● Short problem: Rewrite everything in the data below from the line containing "Toggle the 移动平均通道 (20日) legend entry" down to the line containing "pyautogui.click(x=1071, y=32)", requests included, and shift every answer coordinate up by 15.
◆ ◆ ◆
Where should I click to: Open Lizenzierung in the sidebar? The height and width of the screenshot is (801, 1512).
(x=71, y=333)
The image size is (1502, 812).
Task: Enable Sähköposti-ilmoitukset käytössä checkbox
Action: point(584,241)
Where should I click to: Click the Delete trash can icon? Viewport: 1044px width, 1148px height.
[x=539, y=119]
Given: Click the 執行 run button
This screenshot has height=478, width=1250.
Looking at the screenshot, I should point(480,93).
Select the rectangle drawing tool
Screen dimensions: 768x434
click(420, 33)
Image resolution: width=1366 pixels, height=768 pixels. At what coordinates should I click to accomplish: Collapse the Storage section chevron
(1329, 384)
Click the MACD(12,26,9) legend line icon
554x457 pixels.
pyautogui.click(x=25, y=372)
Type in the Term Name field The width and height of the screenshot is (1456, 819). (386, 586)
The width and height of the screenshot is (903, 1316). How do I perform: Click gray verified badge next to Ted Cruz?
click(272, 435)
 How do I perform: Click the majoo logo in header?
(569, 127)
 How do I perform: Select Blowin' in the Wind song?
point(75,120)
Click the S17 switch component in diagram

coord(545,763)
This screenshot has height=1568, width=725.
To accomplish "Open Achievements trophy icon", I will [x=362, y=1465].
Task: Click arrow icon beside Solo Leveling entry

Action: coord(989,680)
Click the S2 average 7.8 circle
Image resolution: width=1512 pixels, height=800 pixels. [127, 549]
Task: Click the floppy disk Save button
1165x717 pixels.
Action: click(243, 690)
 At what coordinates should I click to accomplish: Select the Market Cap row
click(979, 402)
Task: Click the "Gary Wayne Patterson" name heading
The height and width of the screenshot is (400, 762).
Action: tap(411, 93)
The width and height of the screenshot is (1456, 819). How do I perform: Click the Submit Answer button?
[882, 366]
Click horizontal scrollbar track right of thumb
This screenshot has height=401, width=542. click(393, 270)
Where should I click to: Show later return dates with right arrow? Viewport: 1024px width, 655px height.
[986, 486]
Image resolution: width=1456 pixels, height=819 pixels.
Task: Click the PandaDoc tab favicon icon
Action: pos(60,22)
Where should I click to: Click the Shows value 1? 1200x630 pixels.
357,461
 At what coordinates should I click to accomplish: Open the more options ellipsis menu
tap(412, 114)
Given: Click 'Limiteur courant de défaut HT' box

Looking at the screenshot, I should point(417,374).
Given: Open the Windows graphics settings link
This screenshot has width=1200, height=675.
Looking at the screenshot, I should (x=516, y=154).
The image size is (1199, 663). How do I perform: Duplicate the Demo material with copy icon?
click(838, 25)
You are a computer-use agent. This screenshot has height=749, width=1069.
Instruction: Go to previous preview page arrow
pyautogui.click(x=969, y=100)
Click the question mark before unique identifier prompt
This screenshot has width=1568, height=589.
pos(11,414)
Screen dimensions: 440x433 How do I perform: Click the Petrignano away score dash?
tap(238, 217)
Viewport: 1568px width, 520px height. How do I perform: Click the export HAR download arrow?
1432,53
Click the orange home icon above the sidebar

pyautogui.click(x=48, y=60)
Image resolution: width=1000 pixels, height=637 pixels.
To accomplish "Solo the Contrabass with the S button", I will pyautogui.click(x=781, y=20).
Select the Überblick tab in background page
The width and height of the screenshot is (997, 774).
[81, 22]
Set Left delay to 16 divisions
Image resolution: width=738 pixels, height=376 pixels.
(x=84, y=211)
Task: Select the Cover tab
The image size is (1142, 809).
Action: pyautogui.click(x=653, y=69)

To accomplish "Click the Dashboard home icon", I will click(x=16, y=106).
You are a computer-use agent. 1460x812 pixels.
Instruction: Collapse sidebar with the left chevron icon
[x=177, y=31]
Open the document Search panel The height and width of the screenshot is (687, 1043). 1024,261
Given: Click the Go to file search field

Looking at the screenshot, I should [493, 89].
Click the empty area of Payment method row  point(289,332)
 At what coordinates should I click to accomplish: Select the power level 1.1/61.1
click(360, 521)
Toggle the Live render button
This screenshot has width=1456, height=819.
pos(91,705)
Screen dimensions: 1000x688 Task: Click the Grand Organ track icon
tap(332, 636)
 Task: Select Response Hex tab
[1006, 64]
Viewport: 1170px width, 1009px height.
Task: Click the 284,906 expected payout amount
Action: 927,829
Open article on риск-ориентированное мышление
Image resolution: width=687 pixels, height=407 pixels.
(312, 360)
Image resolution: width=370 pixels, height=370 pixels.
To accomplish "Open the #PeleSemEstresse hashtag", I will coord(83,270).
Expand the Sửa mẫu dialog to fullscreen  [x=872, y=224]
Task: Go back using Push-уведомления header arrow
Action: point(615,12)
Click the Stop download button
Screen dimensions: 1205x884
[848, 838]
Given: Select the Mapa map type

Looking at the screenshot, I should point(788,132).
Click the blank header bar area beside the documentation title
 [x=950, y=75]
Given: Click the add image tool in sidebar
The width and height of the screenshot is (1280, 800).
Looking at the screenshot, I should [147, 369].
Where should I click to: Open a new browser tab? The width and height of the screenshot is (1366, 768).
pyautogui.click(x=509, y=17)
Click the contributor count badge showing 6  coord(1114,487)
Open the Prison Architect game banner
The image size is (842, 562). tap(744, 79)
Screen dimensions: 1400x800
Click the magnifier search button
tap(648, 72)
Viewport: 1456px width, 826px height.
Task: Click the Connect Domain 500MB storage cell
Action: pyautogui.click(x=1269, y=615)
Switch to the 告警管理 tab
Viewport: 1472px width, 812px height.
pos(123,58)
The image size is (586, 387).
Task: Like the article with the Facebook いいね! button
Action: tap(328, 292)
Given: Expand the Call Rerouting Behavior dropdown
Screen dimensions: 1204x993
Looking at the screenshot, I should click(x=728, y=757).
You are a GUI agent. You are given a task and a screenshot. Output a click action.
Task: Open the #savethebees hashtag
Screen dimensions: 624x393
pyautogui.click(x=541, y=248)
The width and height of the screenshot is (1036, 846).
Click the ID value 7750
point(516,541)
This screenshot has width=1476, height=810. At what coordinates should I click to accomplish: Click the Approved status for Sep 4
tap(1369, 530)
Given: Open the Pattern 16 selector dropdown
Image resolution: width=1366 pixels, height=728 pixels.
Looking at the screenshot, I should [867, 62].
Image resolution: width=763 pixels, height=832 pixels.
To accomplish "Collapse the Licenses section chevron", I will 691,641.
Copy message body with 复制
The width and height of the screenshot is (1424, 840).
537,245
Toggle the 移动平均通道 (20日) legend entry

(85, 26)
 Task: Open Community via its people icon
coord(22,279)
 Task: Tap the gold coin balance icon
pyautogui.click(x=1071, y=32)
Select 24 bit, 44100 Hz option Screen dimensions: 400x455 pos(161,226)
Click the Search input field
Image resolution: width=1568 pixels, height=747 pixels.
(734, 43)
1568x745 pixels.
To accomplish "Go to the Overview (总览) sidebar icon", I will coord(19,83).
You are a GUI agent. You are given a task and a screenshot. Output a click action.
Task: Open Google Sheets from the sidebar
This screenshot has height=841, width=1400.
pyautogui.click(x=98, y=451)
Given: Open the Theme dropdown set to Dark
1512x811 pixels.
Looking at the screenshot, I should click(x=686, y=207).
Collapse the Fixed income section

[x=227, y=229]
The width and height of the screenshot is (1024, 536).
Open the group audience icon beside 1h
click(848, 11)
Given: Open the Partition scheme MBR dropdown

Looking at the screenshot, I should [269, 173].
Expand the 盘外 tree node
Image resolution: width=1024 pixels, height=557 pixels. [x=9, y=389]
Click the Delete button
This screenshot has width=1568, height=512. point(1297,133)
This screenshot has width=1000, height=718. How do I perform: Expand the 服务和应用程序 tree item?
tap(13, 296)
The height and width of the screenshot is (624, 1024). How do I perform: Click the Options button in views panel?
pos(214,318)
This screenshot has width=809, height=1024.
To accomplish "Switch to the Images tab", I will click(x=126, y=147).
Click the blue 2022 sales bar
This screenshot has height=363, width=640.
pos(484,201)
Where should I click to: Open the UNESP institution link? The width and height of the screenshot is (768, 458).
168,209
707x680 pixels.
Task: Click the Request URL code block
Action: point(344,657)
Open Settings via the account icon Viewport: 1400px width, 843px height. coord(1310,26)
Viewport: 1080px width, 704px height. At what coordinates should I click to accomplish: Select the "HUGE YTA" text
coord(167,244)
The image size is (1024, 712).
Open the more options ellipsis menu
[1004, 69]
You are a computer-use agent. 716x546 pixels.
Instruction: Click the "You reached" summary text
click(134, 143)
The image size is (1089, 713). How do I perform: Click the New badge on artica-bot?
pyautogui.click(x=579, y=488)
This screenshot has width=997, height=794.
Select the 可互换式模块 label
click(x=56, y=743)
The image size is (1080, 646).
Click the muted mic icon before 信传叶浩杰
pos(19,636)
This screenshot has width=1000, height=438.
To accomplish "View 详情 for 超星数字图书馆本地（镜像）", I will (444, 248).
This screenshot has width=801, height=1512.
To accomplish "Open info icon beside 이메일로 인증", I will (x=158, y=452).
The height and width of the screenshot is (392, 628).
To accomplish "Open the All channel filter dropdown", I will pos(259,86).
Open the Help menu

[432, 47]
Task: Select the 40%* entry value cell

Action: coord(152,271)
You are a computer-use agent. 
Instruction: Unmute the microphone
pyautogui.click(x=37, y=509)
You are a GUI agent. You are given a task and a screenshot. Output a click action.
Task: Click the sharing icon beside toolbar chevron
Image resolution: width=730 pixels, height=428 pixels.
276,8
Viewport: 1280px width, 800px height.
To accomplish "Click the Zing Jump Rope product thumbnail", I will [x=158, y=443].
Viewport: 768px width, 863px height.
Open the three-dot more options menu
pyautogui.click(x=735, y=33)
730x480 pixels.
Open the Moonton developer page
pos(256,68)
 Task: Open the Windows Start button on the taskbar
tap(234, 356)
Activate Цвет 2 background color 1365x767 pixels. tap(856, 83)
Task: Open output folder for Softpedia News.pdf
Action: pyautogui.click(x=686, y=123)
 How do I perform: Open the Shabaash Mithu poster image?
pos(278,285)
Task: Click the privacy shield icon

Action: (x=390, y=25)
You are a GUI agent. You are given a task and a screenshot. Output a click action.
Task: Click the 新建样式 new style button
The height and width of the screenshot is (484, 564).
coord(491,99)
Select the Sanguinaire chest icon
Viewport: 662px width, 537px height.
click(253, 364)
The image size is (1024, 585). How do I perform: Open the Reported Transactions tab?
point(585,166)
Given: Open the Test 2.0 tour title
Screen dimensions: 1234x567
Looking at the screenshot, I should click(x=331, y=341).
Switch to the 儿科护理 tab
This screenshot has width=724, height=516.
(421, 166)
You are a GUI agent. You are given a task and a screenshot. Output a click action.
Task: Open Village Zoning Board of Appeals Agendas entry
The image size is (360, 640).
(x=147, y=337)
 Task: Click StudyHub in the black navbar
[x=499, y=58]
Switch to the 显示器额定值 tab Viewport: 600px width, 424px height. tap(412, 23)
◆ ◆ ◆
● Exercise answer:
Toggle the 移动平均通道 (20日) legend entry

(100, 41)
 Task: Open Community via its people icon
coord(37,294)
 Task: Tap the gold coin balance icon
pyautogui.click(x=1086, y=47)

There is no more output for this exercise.